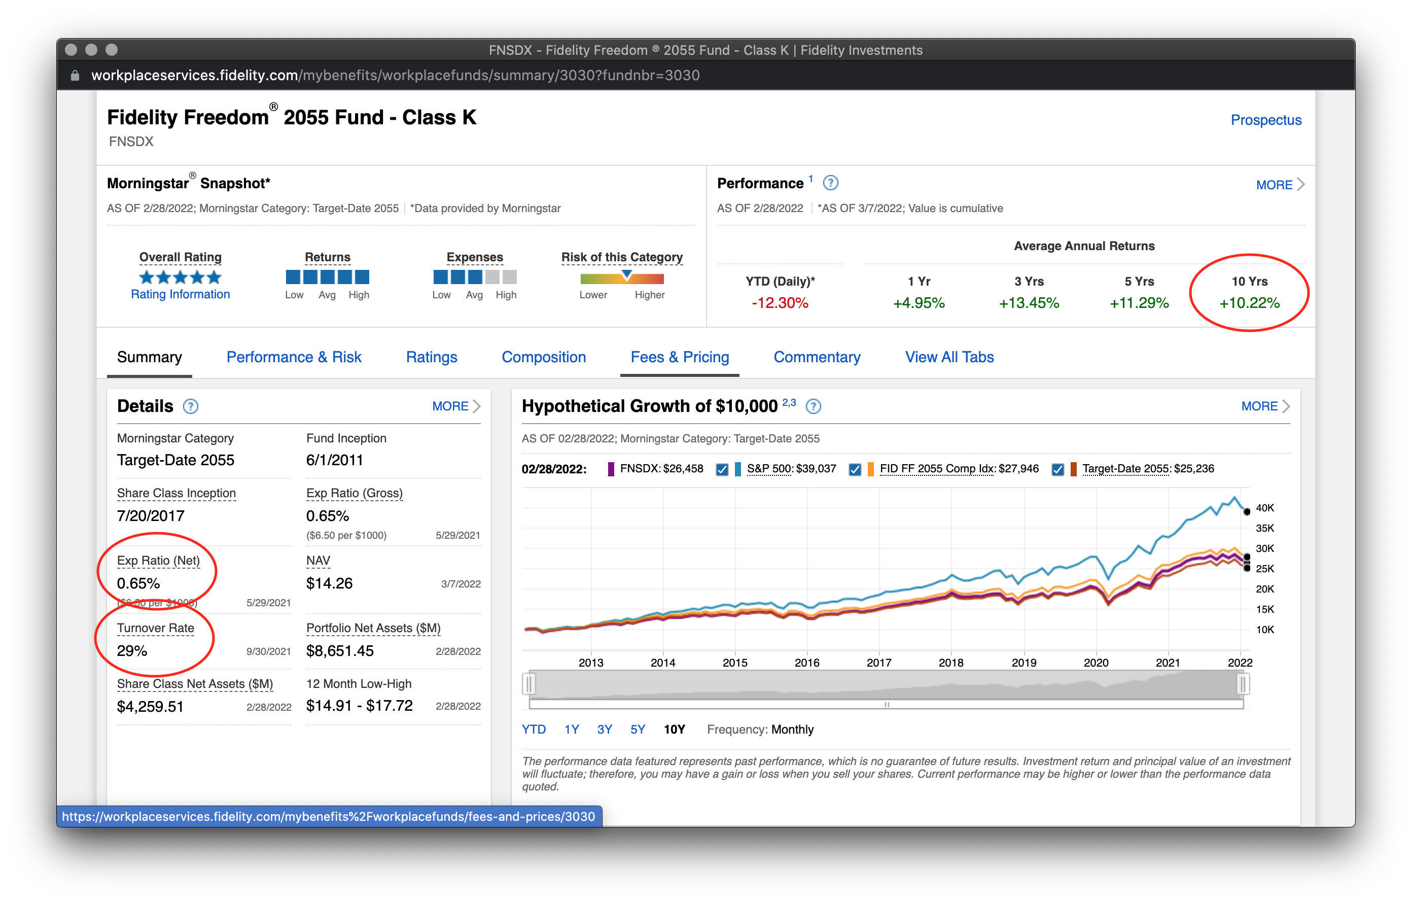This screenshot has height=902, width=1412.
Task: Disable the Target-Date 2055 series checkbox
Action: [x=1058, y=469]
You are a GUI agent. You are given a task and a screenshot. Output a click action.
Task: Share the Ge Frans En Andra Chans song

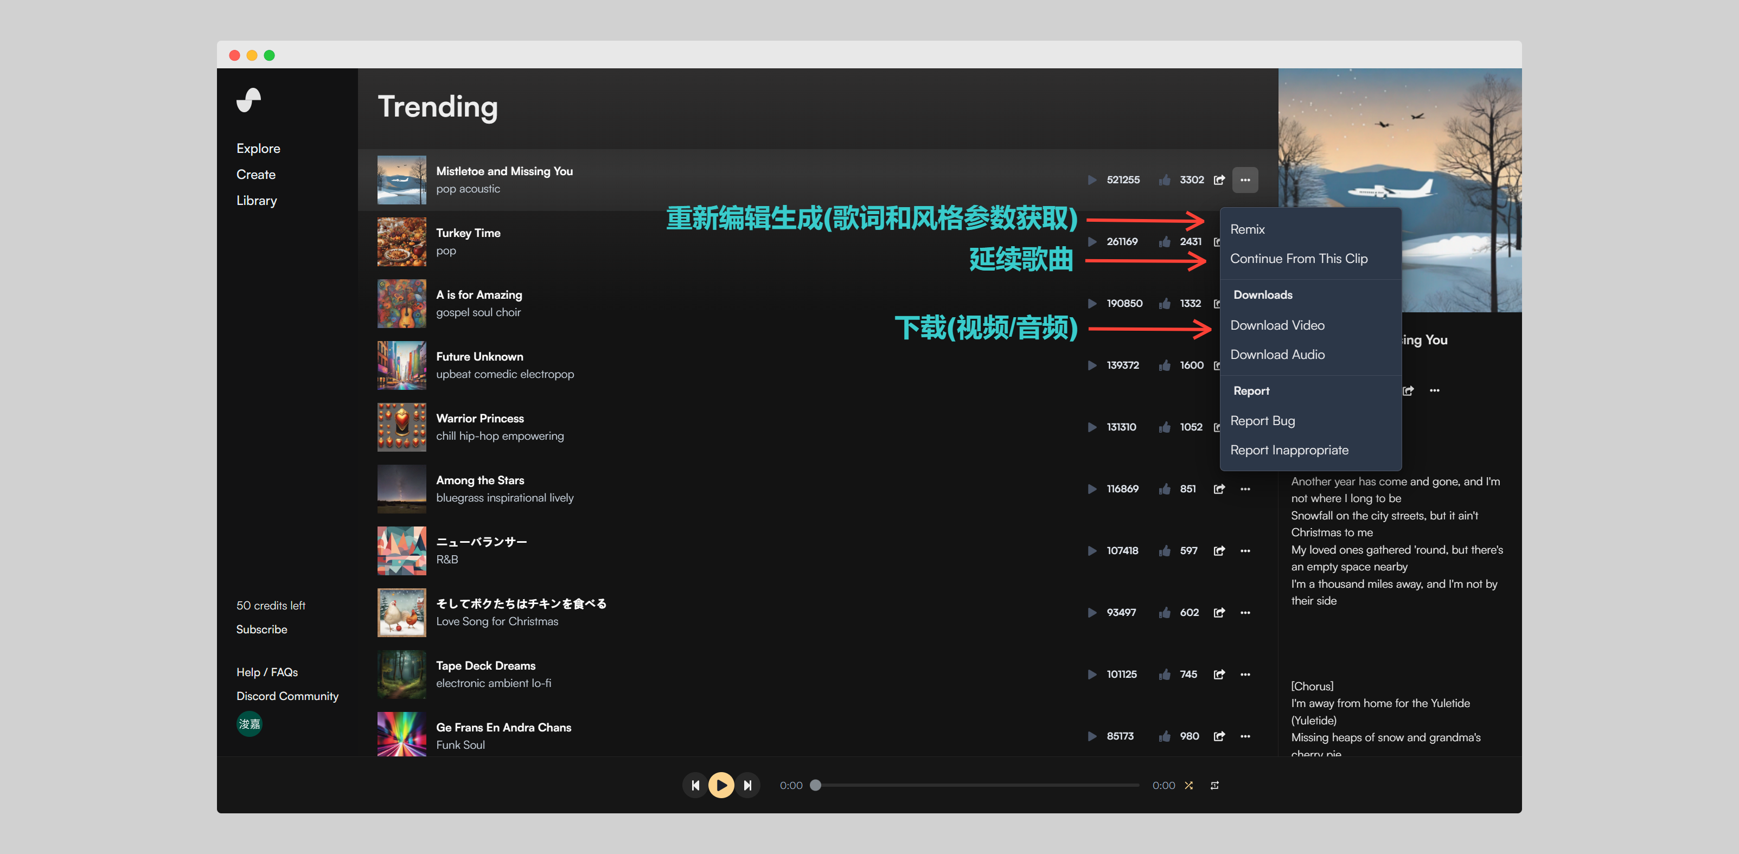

● **What to produce**
Write out again, word for word, only the lines from the one with "You are a GUI" through the last line of the material, and omit each picture.

● **Written response**
You are a GUI agent. You are given a task and a screenshot. Output a click action.
Task: Share the Ge Frans En Andra Chans song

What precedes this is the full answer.